Le socialiste modéré António José Seguro est arrivé en tête du premier tour de l’élection présidentielle portugaise dimanche, devant André Ventura, candidat du parti d’extrême droite Chega. Les sondages à la sortie des urnes et les premiers résultats partiels indiquaient que ces deux candidats se disputeront le second tour, prévu le 8 février prochain.
Les résultats quasi définitifs placent Seguro à 31,1 %, tandis que Ventura recueille 23,4 % des voix. En troisième position, João Cotrim de Figueiredo, soutenu par l’Initiative libérale, obtient 16 % des suffrages.
Plus de 11 millions d’électeurs étaient inscrits et habilités à voter aujourd’hui, l’abstention étant estimée autour de 47 %. En 2021 elle avait dépassé les 60%.
Le vainqueur de l’élection succédera à Marcelo Rebelo de Sousa, figure de centre‑droite, élu à deux reprises dès le premier tour. Le PSD, son parti, n’a pas présenté de candidat officiel afin d’éviter de fragmenter le vote de centre‑droite et de se concentrer sur les prochaines élections législatives.
Depuis l’avènement de la démocratie au Portugal, une seule présidentielle s’est décidée au second tour, en 1986.
Le candidat socialiste arrive en tête dans la majorité des régions du Portugal, tandis que celui de Chega s’impose à Madère et en Algarve, deux régions touristiques parmi les plus attractives du pays.

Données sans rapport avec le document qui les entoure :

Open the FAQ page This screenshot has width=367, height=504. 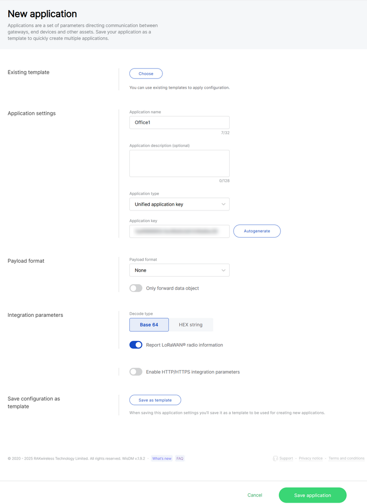pyautogui.click(x=180, y=458)
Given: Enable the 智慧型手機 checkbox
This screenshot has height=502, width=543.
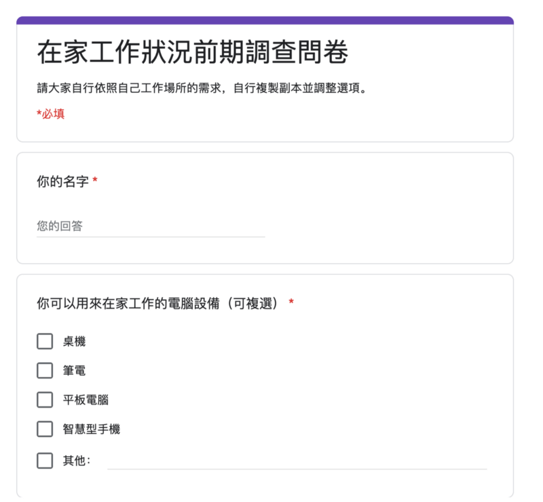Looking at the screenshot, I should click(45, 429).
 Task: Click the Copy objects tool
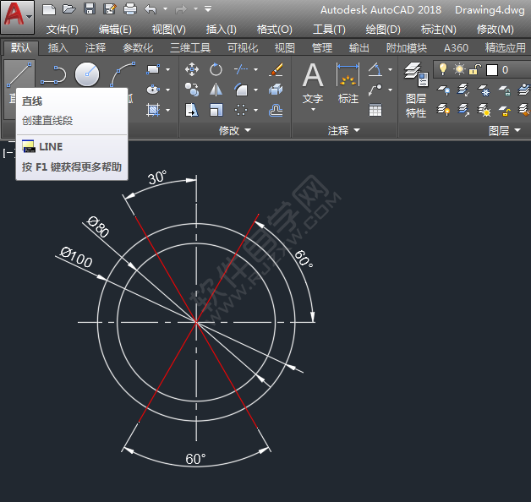(x=192, y=89)
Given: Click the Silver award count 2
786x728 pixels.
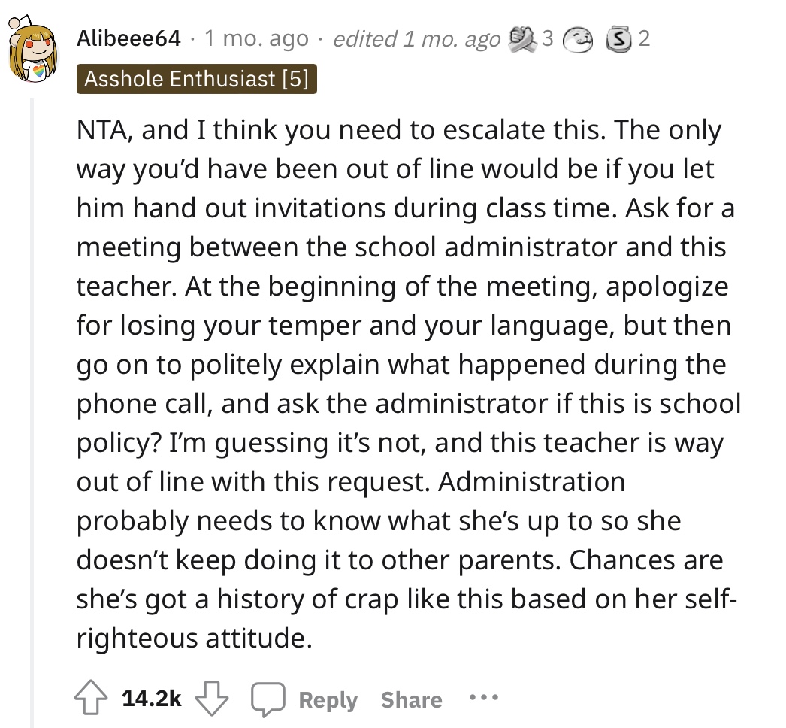Looking at the screenshot, I should pyautogui.click(x=644, y=38).
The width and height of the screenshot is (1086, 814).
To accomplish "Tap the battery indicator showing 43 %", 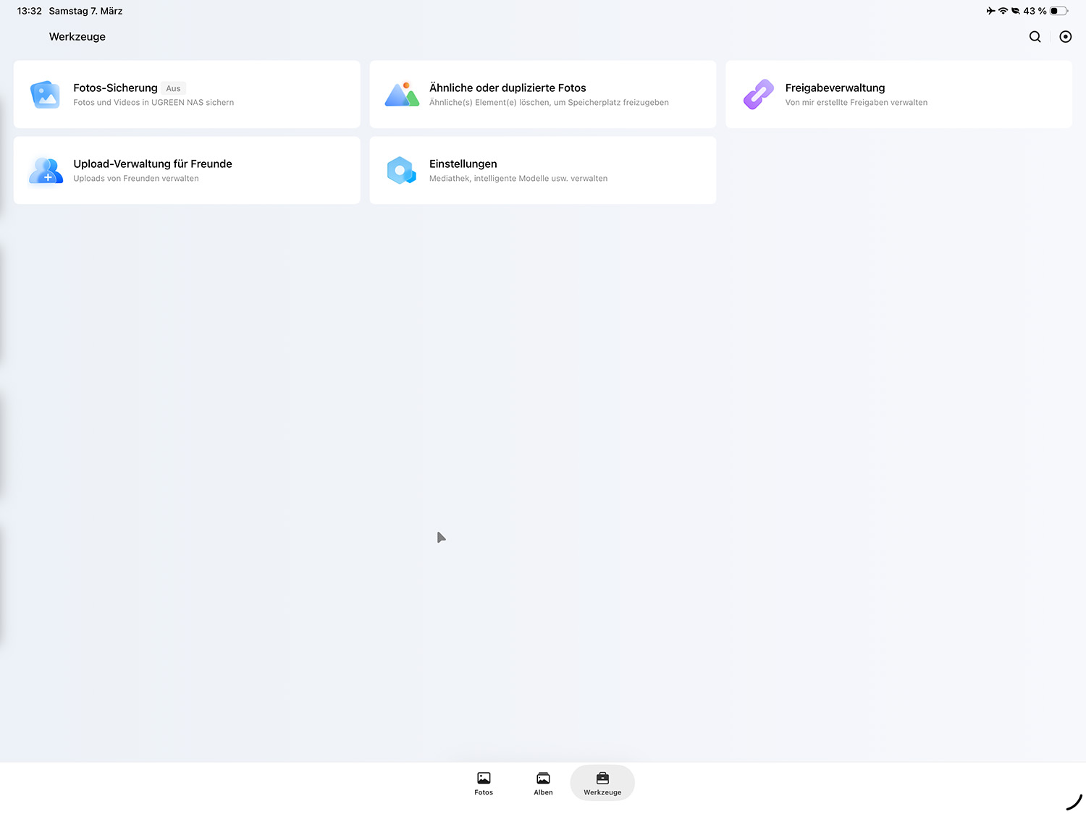I will (1058, 11).
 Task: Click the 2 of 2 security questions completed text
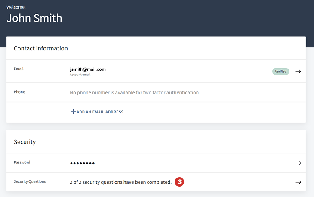(120, 182)
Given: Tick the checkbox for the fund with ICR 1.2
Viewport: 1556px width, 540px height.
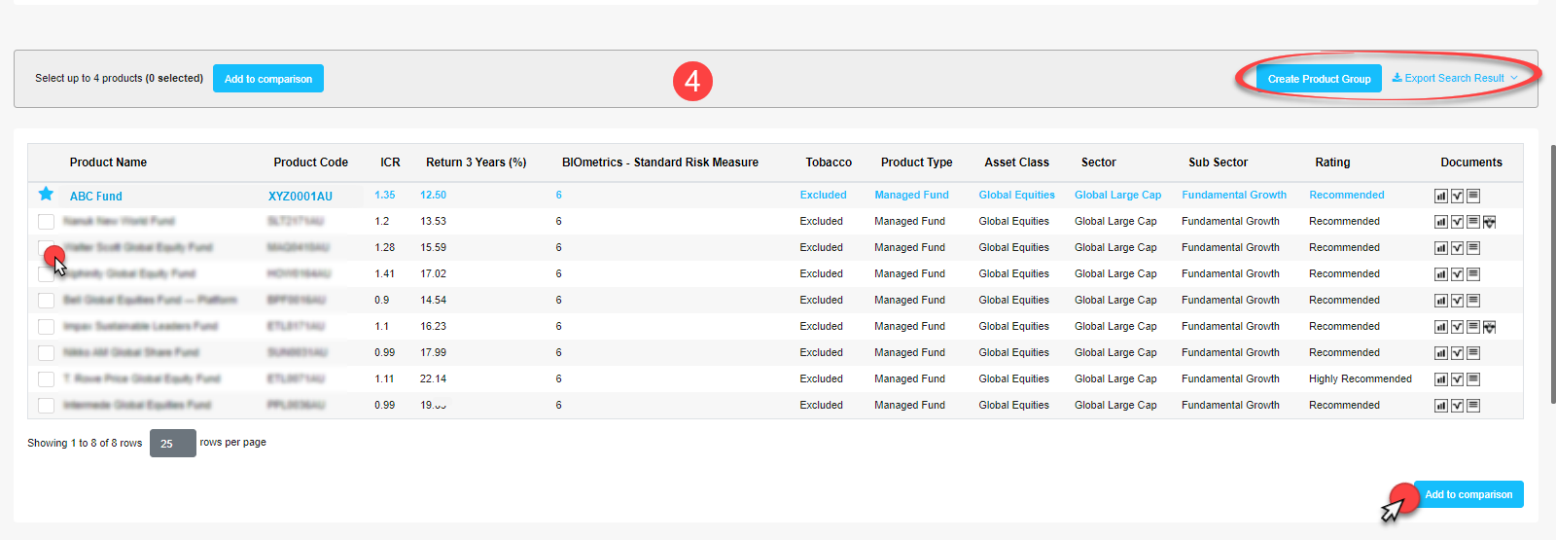Looking at the screenshot, I should (46, 222).
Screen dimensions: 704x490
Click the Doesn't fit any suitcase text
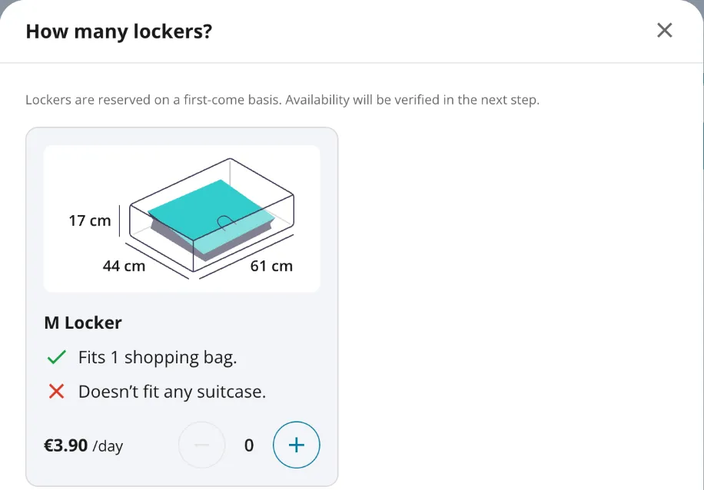(172, 392)
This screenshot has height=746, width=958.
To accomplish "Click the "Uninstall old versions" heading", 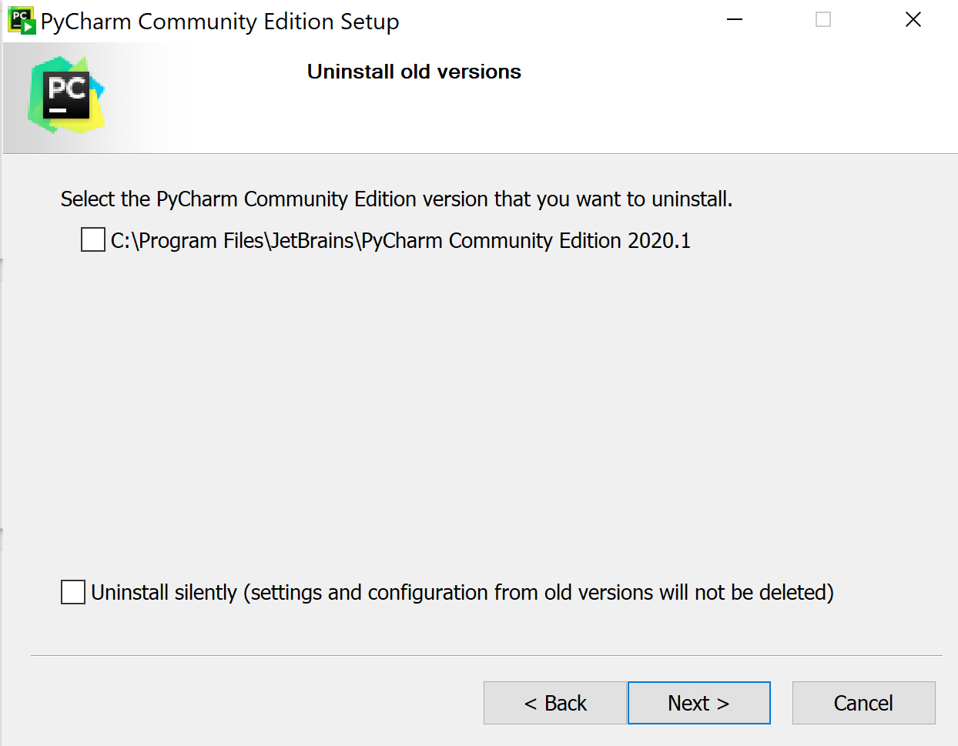I will point(414,72).
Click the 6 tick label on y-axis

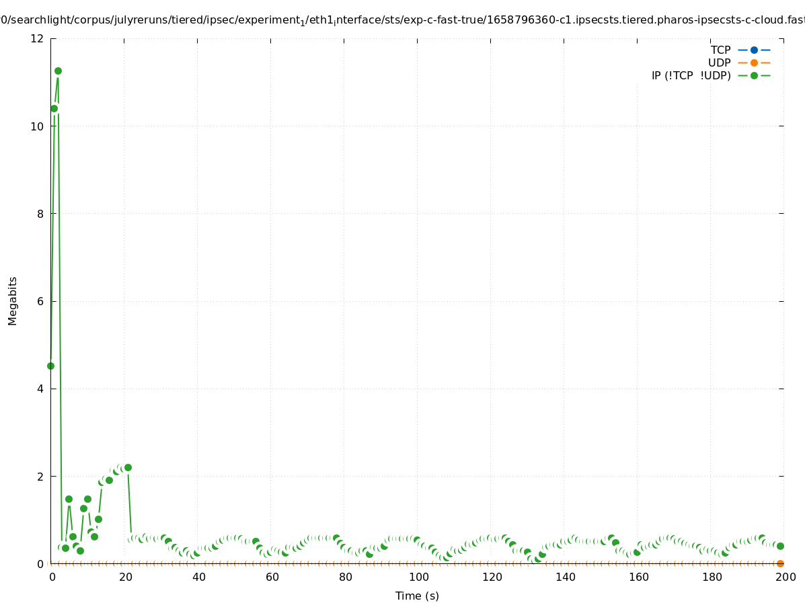coord(40,301)
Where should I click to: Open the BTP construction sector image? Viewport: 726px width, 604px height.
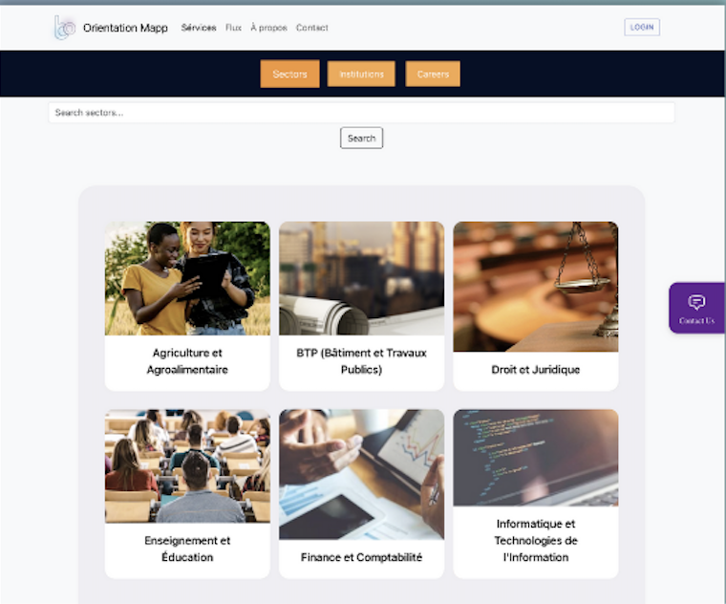(x=362, y=278)
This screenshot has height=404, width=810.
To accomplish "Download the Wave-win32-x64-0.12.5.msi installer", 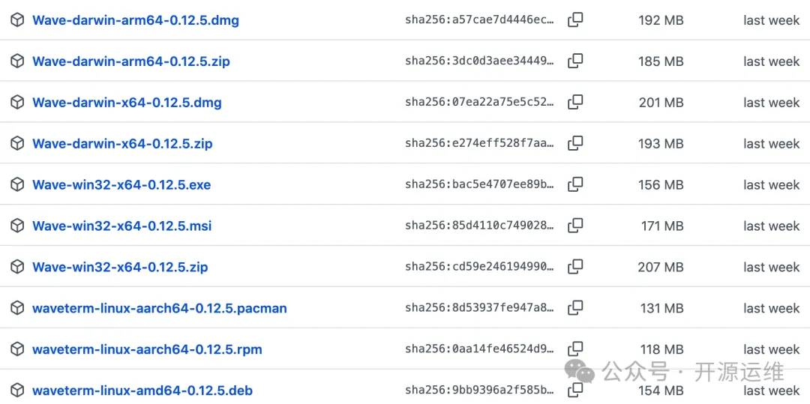I will point(122,226).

L’une des principales cibles d’André Ventura a été ce qu’il qualifie d' »immigration excessive« . « Le Portugal est à nous« , affirme ce populiste proche de l’extrême droite européenne, qui a déjà été félicité par le Premier ministre hongrois Viktor Orbán.
Pendant la campagne, Ventura a installé dans tout le pays des panneaux d’affichage portant les slogans « Ce n’est pas le Bangladesh » et « Les immigrants ne devraient pas pouvoir vivre de l’aide sociale« . Quelques mois plus tard, un tribunal administratif l’a contraint à retirer ces panneaux, au motif qu’ils étaient discriminatoires.
Il y a encore quelques années, un sentiment anti-immigrés aussi ouvertement exprimé aurait été impensable au Portugal. Pourtant, le pays a besoin de travailleurs étrangers pour faire face aux nombreux défis.
Avec un peu plus de 12 % des voix, le contre-amiral à la retraite Henrique Gouveia e Melo, candidat indépendant, n’a pas réussi à se hisser parmi les principaux favoris. Il avait été applaudi par le public pour avoir supervisé le déploiement rapide des vaccins contre pendant la pandémie du COVID-19.
Ce qui attend le prochain président
En mai 2025, le Portugal a organisé ses troisièmes élections générales en trois ans, pendant la pire période d’instabilité politique depuis des décennies. Stabiliser le pays est l’un des principaux défis du prochain président de la République.
Ventura, le leader populiste, a tenté de faire de l’immigration le thème central de la campagne, mais les électeurs semblent davantage préoccupés par la crise du logement, l’avenir des jeunes et le coût de la vie.
Au Portugal, le président est une figure symbolique qui n’a aucun pouvoir exécutif. La plupart du temps, le chef de l’État s’efforce de rester au-dessus de la mêlée politique, en jouant un rôle de médiateur dans les conflits et en apaisant les tensions.
Toutefois, le président est une voix influente et dispose d’outils puissants, comme le droit de veto sur les lois votées par le parlement, bien que ce veto puisse être annulé. Le chef de l’État dispose également de ce que l’on appelle, dans le jargon politique portugais, une « bombe atomique », à savoir le pouvoir de dissoudre l’Assemblée de la République et de convoquer des élections anticipées.